• _Problem_:
Copy the lines below word for word, leaving out the pictures.

• _Data for this exercise_:
-- -- --
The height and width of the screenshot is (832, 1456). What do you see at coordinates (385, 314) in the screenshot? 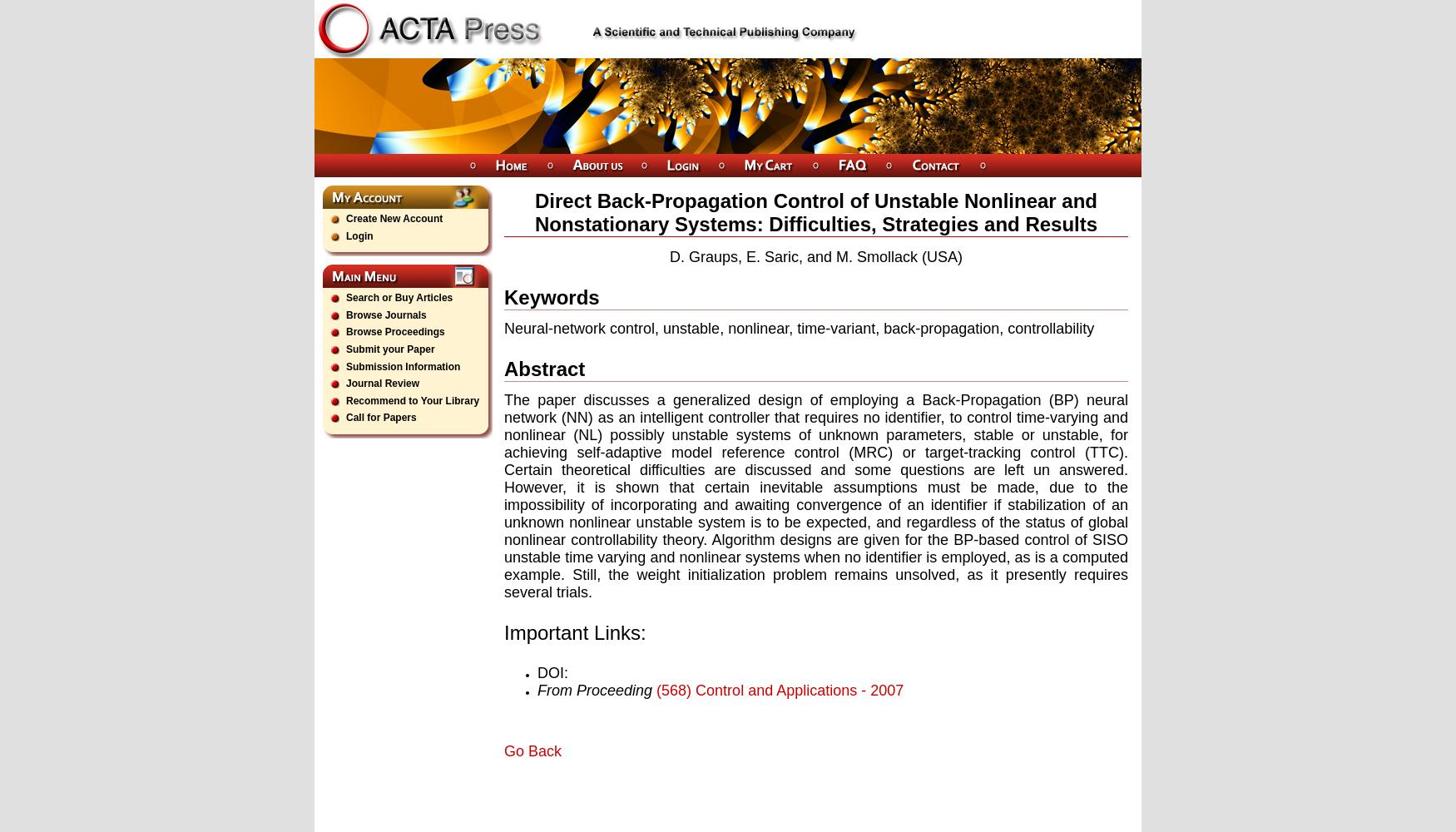
I see `'Browse Journals'` at bounding box center [385, 314].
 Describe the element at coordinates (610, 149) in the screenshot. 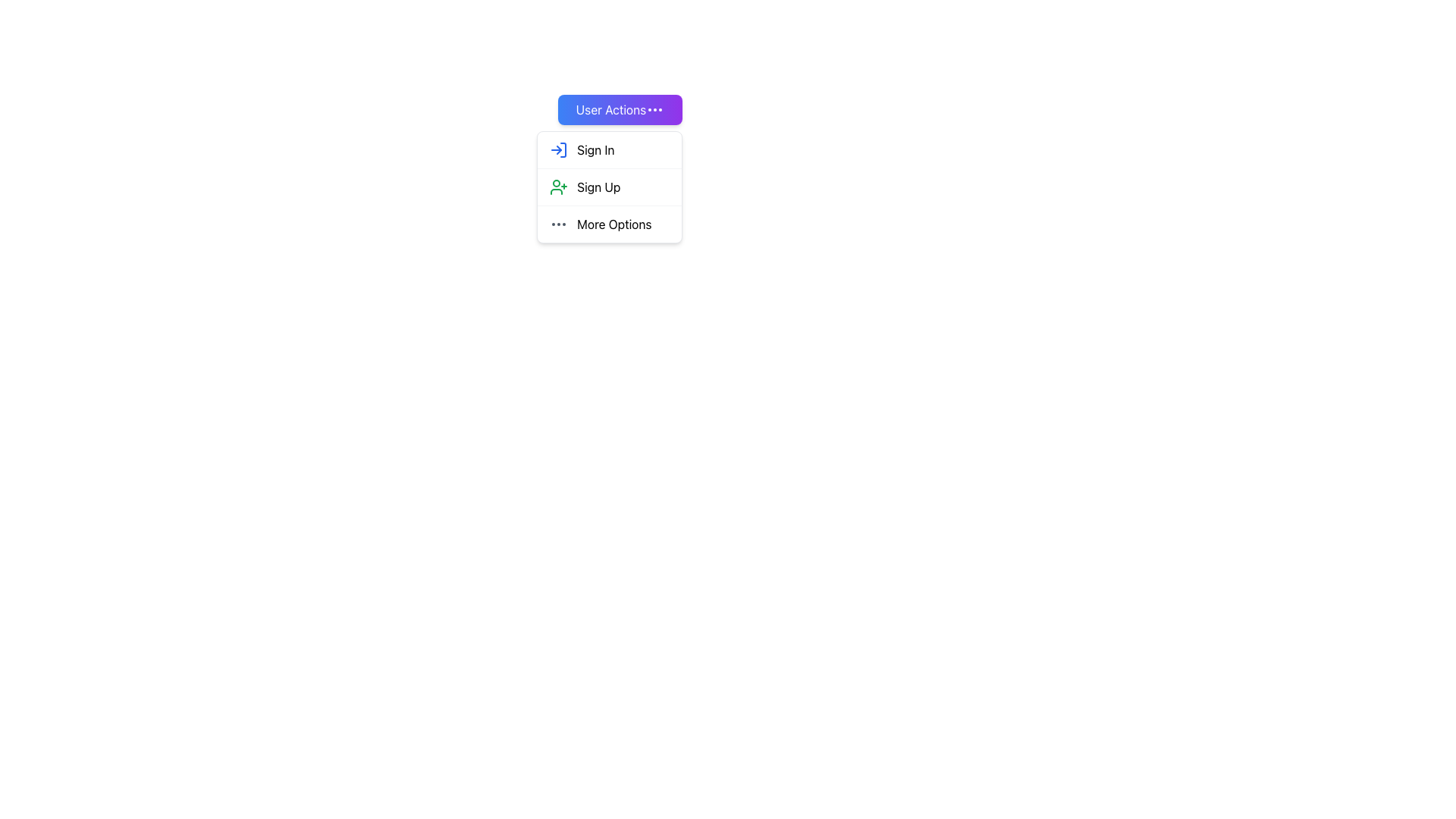

I see `the 'Sign In' button located in the 'User Actions' drop-down menu to initiate the login process` at that location.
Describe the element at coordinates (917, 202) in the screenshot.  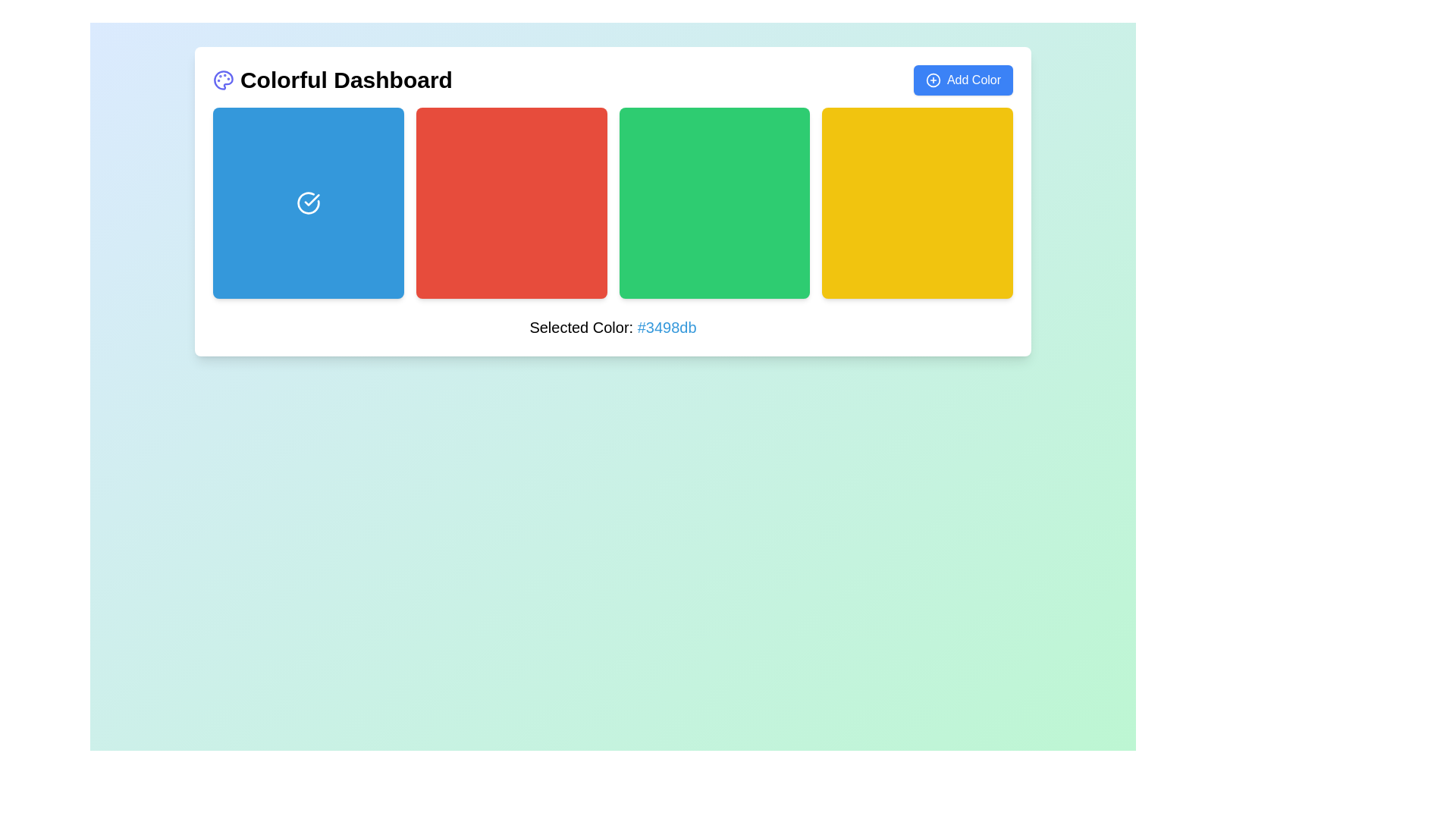
I see `the yellow square-shaped button with rounded corners, located at the far right of the grid` at that location.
-- -- --
• _Result_:
The height and width of the screenshot is (832, 1456). What do you see at coordinates (385, 314) in the screenshot? 
I see `'Browse Journals'` at bounding box center [385, 314].
 Describe the element at coordinates (610, 149) in the screenshot. 

I see `the 'Sign In' button located in the 'User Actions' drop-down menu to initiate the login process` at that location.
Describe the element at coordinates (917, 202) in the screenshot.  
I see `the yellow square-shaped button with rounded corners, located at the far right of the grid` at that location.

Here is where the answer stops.